In its method aspects, the present invention further includes the foregoing method for depositing the metal upon the substrate wherein a second inert gas containing suspended reinforcing particulate material is passed into the deposition chamber under conditions sufficient to uniformly mix the suspended reinforcing particulate material and the metal droplets within the deposition chamber; and passing this uniform mixture through the deposition opening to thereby coat the exposed surface of the substrate with a uniform mixture of metal droplets and reinforcing particulate material.
A clearer understanding of the present invention will be obtained from the disclosure which follows when read in light of the accompanying drawing.
The FIGURE is a simplified schematic representation of an embodiment of the inventive apparatus.
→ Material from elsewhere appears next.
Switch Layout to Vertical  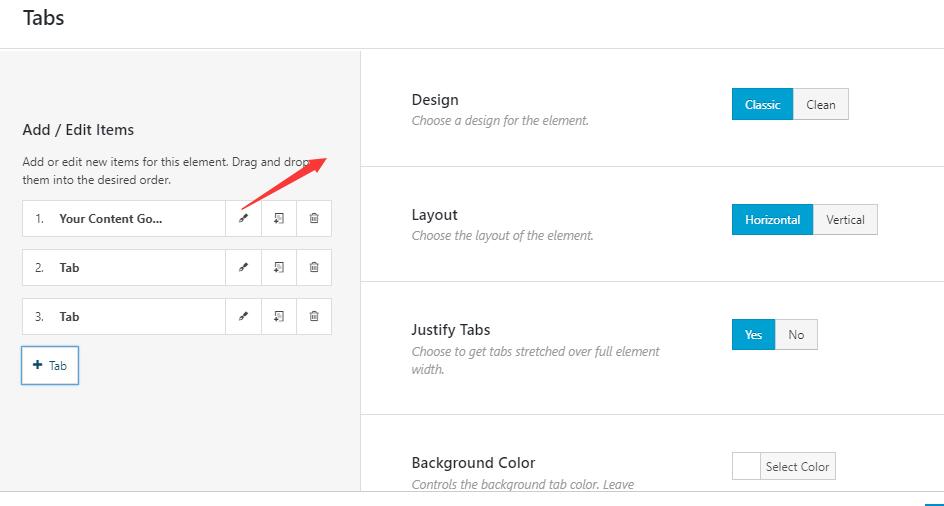click(845, 219)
Referring now to the FIGURE, there is shown a gas-metal arc deposition apparatus 10 in accordance with this invention. The apparatus contains a water cooled torch barrel 11 of conventional design, such as a Cobramatic gas-metal arc torch barrel which is supplied by MK Products Inc. of Irvine, CA. The torch barrel 11 includes a contact tip 12 of copper which feeds a metal wire 13 for arc deposition. The metal wire 13 provides a wire anode which is fed through the torch barrel 11 and the contact tip 12 from a standard welding wire feeder 52 at a constant rate. A nonconductive gas cup formed by a cylindrical wall 14 and an annular floor 15, surrounds the copper contact tip 12 to form a gas cup chamber 16 for an ionizable gas. The cylindrical wall 14 and the annular floor 15 may be of boron nitrite which has a high electrical resistance. The inert gas enters the torch barrel 11 via a feed conduit 54 and passes through the torch barrel by means of an internal conduit, not shown, to thereby supply the inert gas into the gas cup chamber 16. The inert gas conventionally is helium or argon, which is discharged from the gas cup chamber 16 into an arc chamber 23 via a plurality of passageways 17 in the annular floor 15. The wall 14 of the gas cup contains an annular groove which holds an 0-ring 18 for sealing the surface of the torch barrel with the cylindrical wall 14 in order to provide that the inert gas does not leak from the chamber 16.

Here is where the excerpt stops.